Supercritical pseudo-boiling (SPPB) refers to the phenomena that when heat is applied to supercritical fluid, bubble-like and vapor-film-like features appear and wall temperature peaks occur, similar to subcritical boiling (SBB). Even though SPPB was reported in 1960s∼1970s, it has not been paid attention and supercritical heat transfer (SHT) is still treated with single-phase fluid assumption, introducing difficulties in accurately describing the flow and heat transfer characteristics. Here, by analogy between SPPB and SBB, a three-regime-model is proposed for SPPB, including liquid-like (LL), two-phase-like (TPL) and vapor-like (VL) regimes. The three regimes are interfaced at an onset of pseudo-boiling temperature T− and a termination of pseudo-boiling temperature T+, determined by thermodynamics.
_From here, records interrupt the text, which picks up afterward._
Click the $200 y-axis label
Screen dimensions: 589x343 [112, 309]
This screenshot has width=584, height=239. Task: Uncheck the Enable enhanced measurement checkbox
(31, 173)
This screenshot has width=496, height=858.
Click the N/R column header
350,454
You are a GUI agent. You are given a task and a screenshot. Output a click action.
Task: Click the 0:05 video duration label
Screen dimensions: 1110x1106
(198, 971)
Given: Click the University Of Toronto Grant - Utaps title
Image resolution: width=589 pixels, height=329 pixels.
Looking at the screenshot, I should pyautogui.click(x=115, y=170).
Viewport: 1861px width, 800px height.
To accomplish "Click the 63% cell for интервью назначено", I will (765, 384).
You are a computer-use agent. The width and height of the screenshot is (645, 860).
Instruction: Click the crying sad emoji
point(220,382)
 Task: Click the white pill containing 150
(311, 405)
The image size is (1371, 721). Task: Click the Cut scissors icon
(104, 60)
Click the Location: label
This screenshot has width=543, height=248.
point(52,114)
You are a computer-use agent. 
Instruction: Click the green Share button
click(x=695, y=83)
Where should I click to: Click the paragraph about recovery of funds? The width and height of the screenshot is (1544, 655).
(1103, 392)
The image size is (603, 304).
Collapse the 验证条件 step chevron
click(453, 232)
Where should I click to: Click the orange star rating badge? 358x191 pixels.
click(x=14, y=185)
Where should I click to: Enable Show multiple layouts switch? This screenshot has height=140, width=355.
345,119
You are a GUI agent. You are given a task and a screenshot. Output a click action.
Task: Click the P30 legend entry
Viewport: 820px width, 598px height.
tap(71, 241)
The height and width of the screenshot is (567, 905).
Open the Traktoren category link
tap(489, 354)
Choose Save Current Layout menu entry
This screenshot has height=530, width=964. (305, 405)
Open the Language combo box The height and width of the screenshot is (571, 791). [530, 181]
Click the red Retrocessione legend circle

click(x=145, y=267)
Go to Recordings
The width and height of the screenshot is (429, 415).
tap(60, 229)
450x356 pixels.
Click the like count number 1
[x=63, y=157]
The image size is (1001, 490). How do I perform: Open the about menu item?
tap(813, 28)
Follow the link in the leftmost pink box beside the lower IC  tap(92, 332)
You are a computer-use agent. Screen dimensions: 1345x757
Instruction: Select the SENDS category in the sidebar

Thermophysical properties of LL and VL phases are evaluated using the two pseudo-boiling temperatures. Pseudo-boiling enthalpy is defined as the enthalpy difference across the temperature span from T− to T+, which is analogous to latent heat of evaporation in subcritical pressure. Pseudo-vapor mass quality x is calculated using bulk fluid enthalpy and fluid enthalpies at T− and T+. Non-dimensional parameters are proposed to reflect interactions of mass, momentum and energy between LL and VL phases. Based on the three-regime-model, SHT is re-analyzed in a different perspective from literature. We show that SHT deviates from that of single-phase convection significantly for 0 < x < 1 corresponding to the TPL regime, indicating that SHT cannot be treated with single-phase fluid assumption under this condition. Reynolds number for LL phase (ReLL) explains the non-monotonic variation of SHT versus heat fluxes. Froude number Fr explains the difference of SHT between top generatrix and bottom generatrix in horizontal tubes. Supercritical boiling number SBO and K number successfully correlate heat transfer and pressure drop for SHT in tubes, and the K number correlation has much smaller error than DB correlation. Our work establishes a new theoretical framework for SPPB and provides a new research direction for heat transfer of supercritical fluids.